Disconcerting disclosure on McDonald's site

My friend Jason Tester noticed this on the front page of Ronald.com, an official McDonald's site. While it's good that they have such a prominent disclosure statement, it somehow feels like a parody of itself, very Adbusters-ish. The period after "Hey kids" feels particularly disconcerting.

UPDATE: Responding to a request in the comments from scifijazznik, Rob B created this freakish bit of Photoshoppery.


      1. I think I just coughed up my spleen from laughing too hard. That is most excellent. I bow to you.

      2. Way to add a little extra creepy sauce into something already creeptacular.

        /skin crawling/

  1. I don’t know – I kind of like it. Rather honest and straightforward. Not at all the sort of behavior I expect from a corporation.

  2. Well, I have no idea where that comes from, but now I guess where the “Hey Kids! This isn’t advertising!” from this site comes from.

    There’s a little chance that it is the other way around, but I don’t think so.

  3. I like it too. I doubt it will make a difference, but I like it.

    * * *

    One thing that has kreept me out over the years: The change-over in Ronald actors.

    I’m old enough to remember the first Ronald TV actor. The guy after him had a LONG run. The guy after him, not as long but substantial.

  4. This is a fairly common practice for the past couple of years. It’s meant to make kids more aware that they are being marketing to, and to help them avoid being “tricked” into buying a product.

    You’ll see it’s also on the BK Kids Club site: http://www.clubbk.com/

    1. The same way the “this will kill you” messages are meant to make smokes more aware of the carcinogenous nature of cigarettes? It doesn’t really make a difference whether you tell the kids its advertising or not, your still programing them to go and eat McDonalds.

      1. I know it’s not the best message, I can’t say I fully understand the logic myself (if we really want to make kids “aware” of it, we’d probably end up labeling everything in the store), but there you have it.

    2. @auilix, Yes, indeed. But the combination of the text, the punctuation, and Ronald with his big grin and outstretched arms…. is just freaky.

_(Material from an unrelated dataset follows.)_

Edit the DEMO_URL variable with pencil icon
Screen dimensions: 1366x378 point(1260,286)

      1. Again, it’s not that they have a disclosure statement that I find interesting or unsettling. It’s the context. And punctuation.

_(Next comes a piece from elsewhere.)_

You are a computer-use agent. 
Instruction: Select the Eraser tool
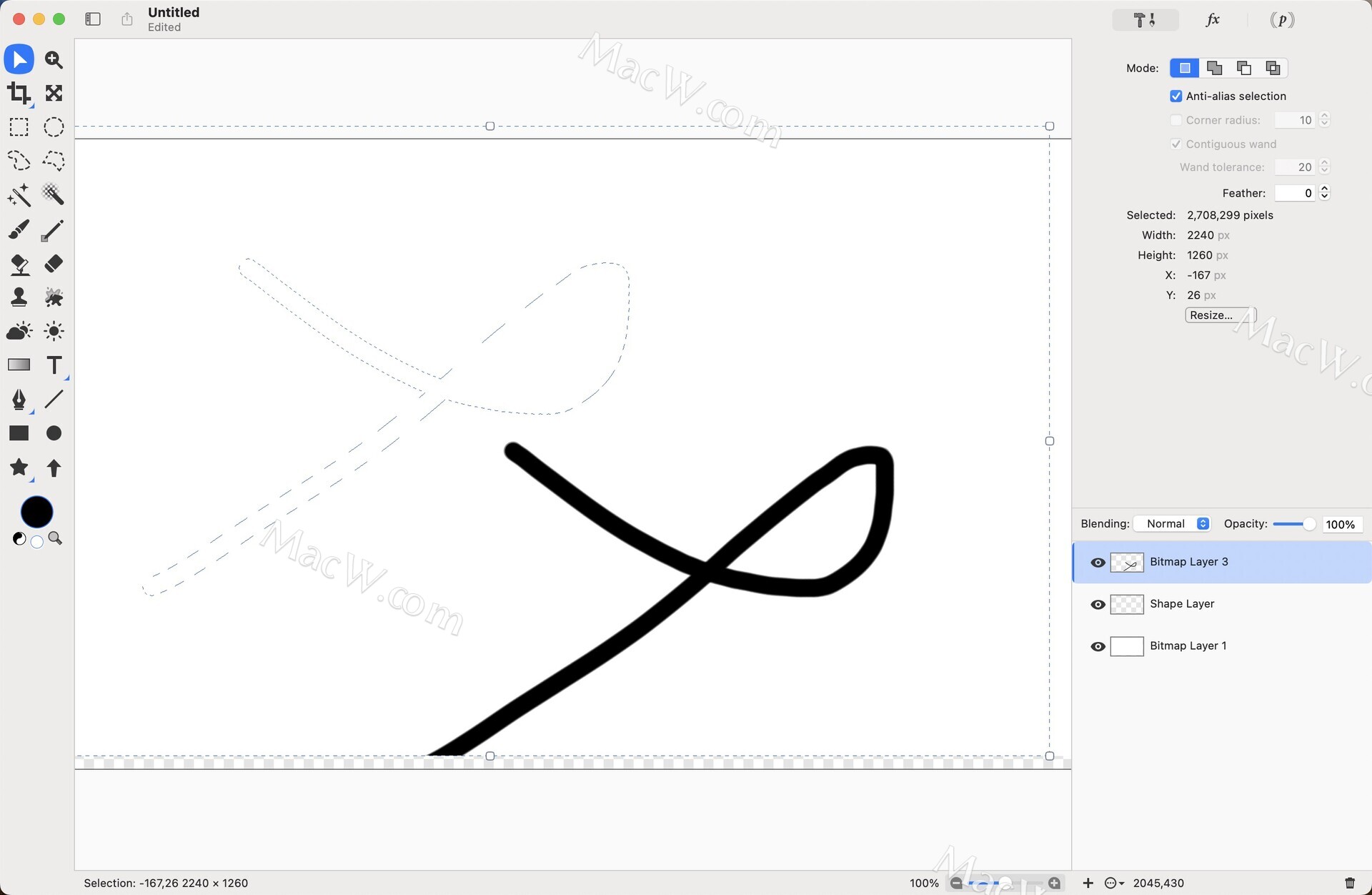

  5. It might be tongue in cheek. I know there is some group that wants them to discontinue the Ronald McDonald character, because it “encourages children to eat McDonalds,” as if that wasn’t the whole point.

    1. I feel like I have my own personal genie. Except that it’s one wish granted three times….

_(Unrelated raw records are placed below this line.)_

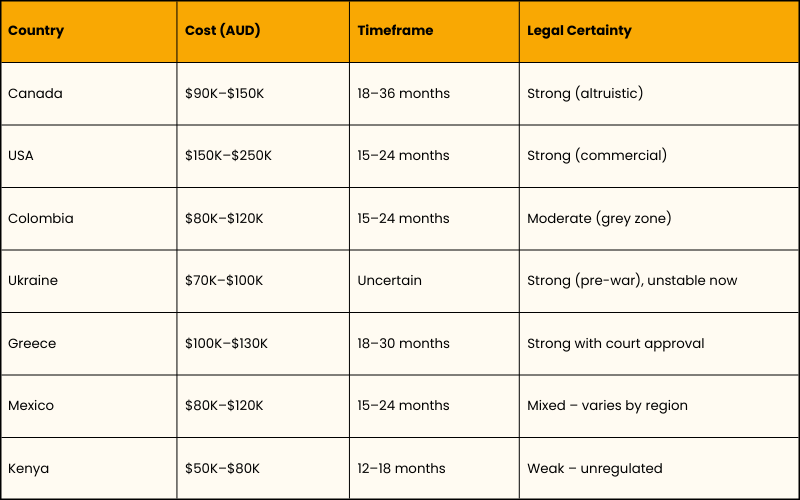Viewport: 800px width, 500px height.
Task: Click the Kenya country cell
Action: coord(28,468)
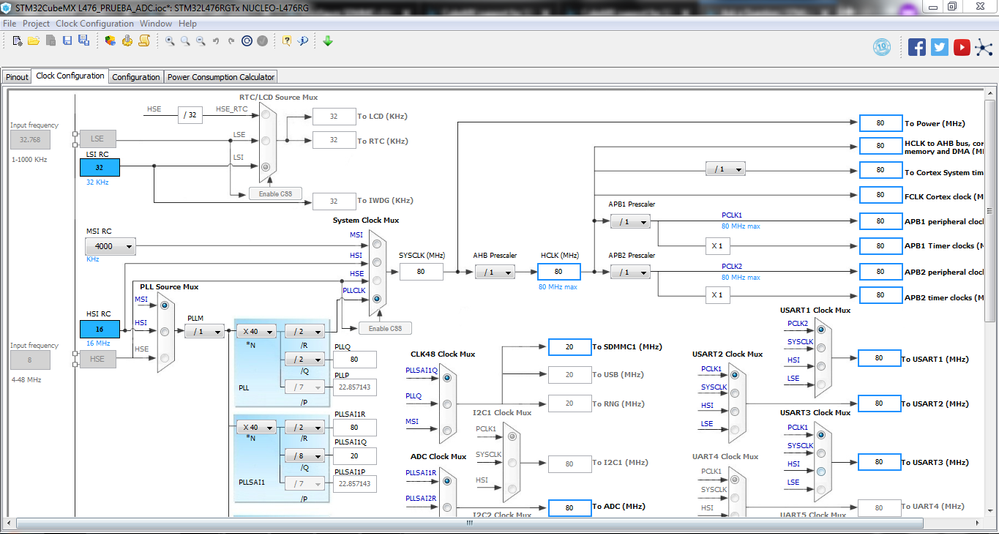Open the MSI RC 4000 dropdown

[x=110, y=246]
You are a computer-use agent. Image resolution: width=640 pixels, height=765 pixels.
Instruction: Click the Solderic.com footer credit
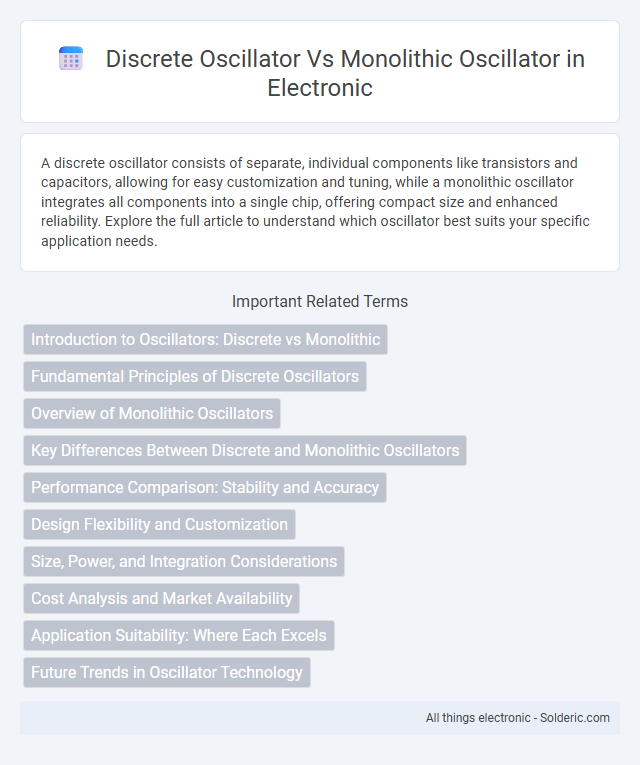574,718
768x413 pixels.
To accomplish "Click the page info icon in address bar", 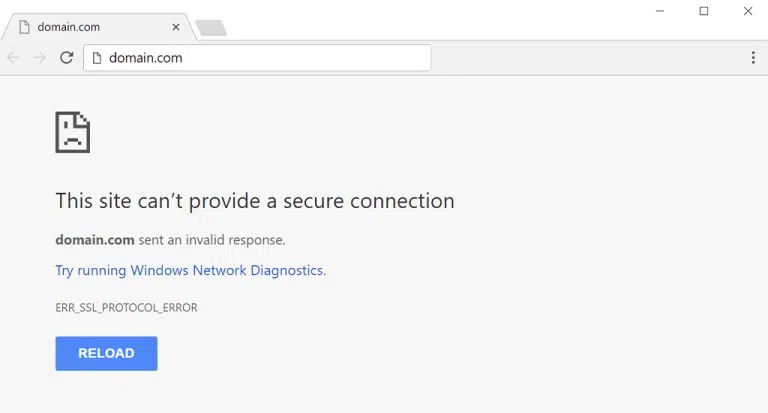I will pyautogui.click(x=97, y=58).
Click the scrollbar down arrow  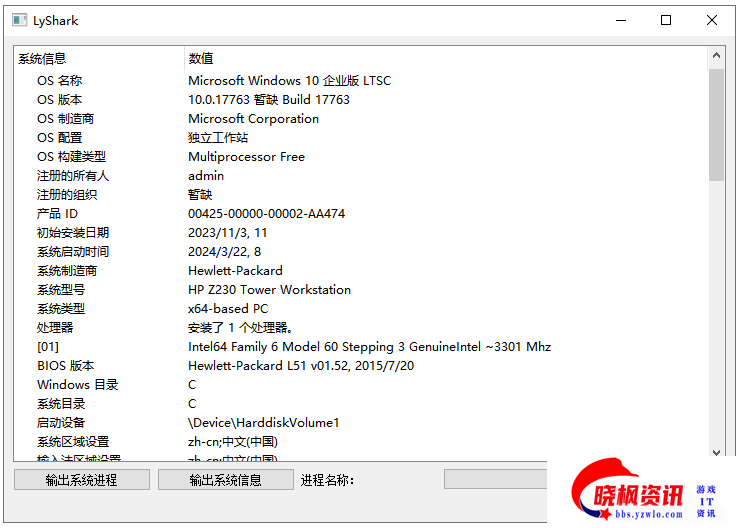point(716,453)
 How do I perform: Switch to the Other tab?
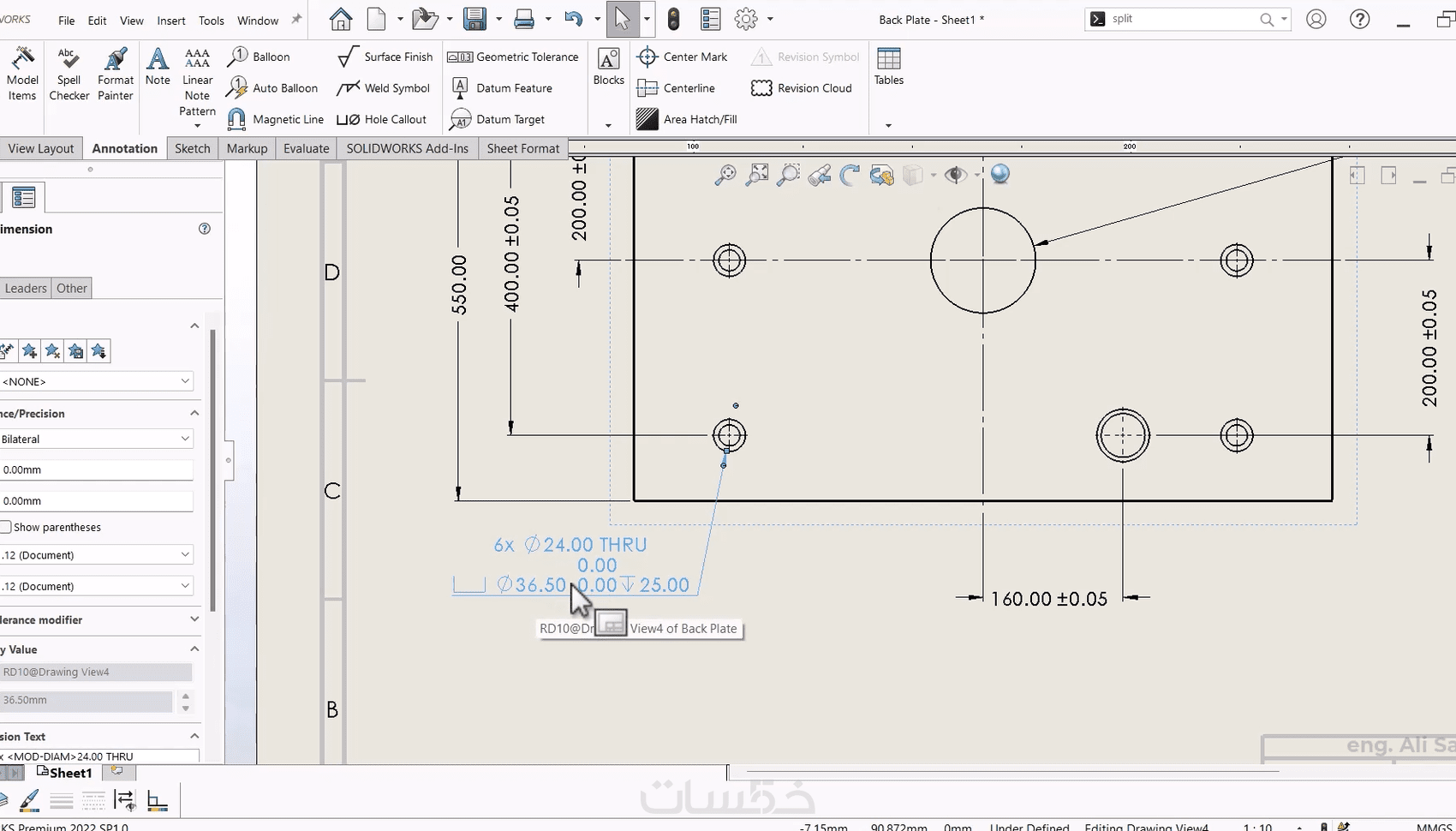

  6. Looks like some kind of Situationist détournement. I’d like to think this was the result of some kind of rouge McDonald’s employee.

  7. The period after “Hey kids” feels particularly disconcerting.

    More than the missing comma after “Hey”? Shocking!

  8. can’t sleep clown will eat me can’t sleep clown will eat me can’t sleep clown will eat me can’t sleep clown will eat me can’t sleep clown will eat me can’t sleep clown will eat me

  9. I’m curious because I don’t have kids. Do people really think that the Ronald McDonald character is responsible for obesity in children? I mean, he’s not coming over and driving them to McDonald’s. When I was a kid, my parents had no problem saying “NO” when I wanted something that was bad for me, or that they didn’t want to give me. I don’t mean to be snarky…I really am curious about this whole “retire Ronald” thing.

    1. Mellowknees,I caused a collected gasp in my health class once, when I said I didn’t think McD’s was intentionally an evil corp for having a clown spokesman and playground on their premises. My point was, that the food was junk before America practiced nutrition, and the clown was there as well. Their point was, the clown draws in families to take advantage of, by selling them cheap, unhealthy food. Oh well, as Oderus Urungus once said, “Baby, you can’t raise a nation.”

  10. To me it comes off as a sort of metapropaganda, like an ad for advertising itself. The text doesn’t seem to be describing the image, or commenting on it, but rather gives me the impression that it’s being spoken by Ronald: “Hey kids! This is advertising and AIN’T IT FUN? Everybody loves advertising! Whee!”

  11. This actually made me laugh out loud. But I guess it is required. Still looks weird.

  12. It isn’t what their saying, but why they say it.

    If they are required to place even the simple tag, it means somewhere, somehow is this corporate country, someone has recognized that the reason for a message needs to be regulated.

    I wish the had the power to do more to limit advertisers. Advertising is the anathema of free speech.

  13. As for the punctuation, sadly they’ve missed out on the comma before a direct address. This is pretty damned important in English, since there’s a huge difference between “Eat, my friends” and “Eat my friends”. It’s even more egregious since the site is aimed at kids.